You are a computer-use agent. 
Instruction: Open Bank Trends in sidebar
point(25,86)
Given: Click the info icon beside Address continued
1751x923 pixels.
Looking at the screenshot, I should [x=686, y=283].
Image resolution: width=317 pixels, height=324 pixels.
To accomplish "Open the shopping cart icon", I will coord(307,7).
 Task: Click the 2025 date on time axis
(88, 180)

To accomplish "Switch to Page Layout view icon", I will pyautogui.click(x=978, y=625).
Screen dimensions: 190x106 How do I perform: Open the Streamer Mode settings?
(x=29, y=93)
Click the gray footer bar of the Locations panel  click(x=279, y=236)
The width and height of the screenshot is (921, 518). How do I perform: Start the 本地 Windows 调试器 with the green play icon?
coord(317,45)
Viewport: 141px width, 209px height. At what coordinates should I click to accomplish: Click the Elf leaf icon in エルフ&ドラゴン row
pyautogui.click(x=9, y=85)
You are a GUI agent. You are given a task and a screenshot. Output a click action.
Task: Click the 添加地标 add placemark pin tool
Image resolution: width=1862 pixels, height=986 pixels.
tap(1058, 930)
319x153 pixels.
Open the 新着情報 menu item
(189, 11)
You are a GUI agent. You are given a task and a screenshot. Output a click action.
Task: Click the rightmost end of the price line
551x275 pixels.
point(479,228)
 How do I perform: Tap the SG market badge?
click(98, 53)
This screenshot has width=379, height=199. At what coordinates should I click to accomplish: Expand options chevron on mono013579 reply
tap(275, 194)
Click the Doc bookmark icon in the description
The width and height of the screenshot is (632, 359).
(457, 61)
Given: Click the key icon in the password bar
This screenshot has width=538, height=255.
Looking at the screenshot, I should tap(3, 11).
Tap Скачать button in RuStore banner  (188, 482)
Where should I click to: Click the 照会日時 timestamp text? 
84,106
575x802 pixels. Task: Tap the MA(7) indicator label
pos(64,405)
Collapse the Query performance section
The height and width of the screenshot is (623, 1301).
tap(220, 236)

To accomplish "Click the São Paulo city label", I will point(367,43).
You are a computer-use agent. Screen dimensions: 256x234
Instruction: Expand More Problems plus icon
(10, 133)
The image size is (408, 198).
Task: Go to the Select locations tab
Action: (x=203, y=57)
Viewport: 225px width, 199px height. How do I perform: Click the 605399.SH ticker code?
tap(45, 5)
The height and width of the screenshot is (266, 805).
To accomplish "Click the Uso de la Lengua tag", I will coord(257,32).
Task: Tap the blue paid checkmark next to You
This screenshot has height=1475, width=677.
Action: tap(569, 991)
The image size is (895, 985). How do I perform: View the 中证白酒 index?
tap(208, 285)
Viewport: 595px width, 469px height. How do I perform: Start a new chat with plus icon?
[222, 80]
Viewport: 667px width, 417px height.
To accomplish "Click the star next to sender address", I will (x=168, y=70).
######
• _Exercise objective_
Give an exact copy of the lines above from the line with "You are a computer-use agent. Screen" up to and including the line with "Task: Tap the blue paid checkmark next to You", and leave everything else out.

• _Response to the task_
You are a computer-use agent. Screen dimensions: 256x234
Instruction: Expand More Problems plus icon
(10, 133)
The image size is (408, 198).
Task: Go to the Select locations tab
Action: (x=203, y=57)
Viewport: 225px width, 199px height. How do I perform: Click the 605399.SH ticker code?
tap(45, 5)
The height and width of the screenshot is (266, 805).
To accomplish "Click the Uso de la Lengua tag", I will coord(257,32).
Task: Tap the blue paid checkmark next to You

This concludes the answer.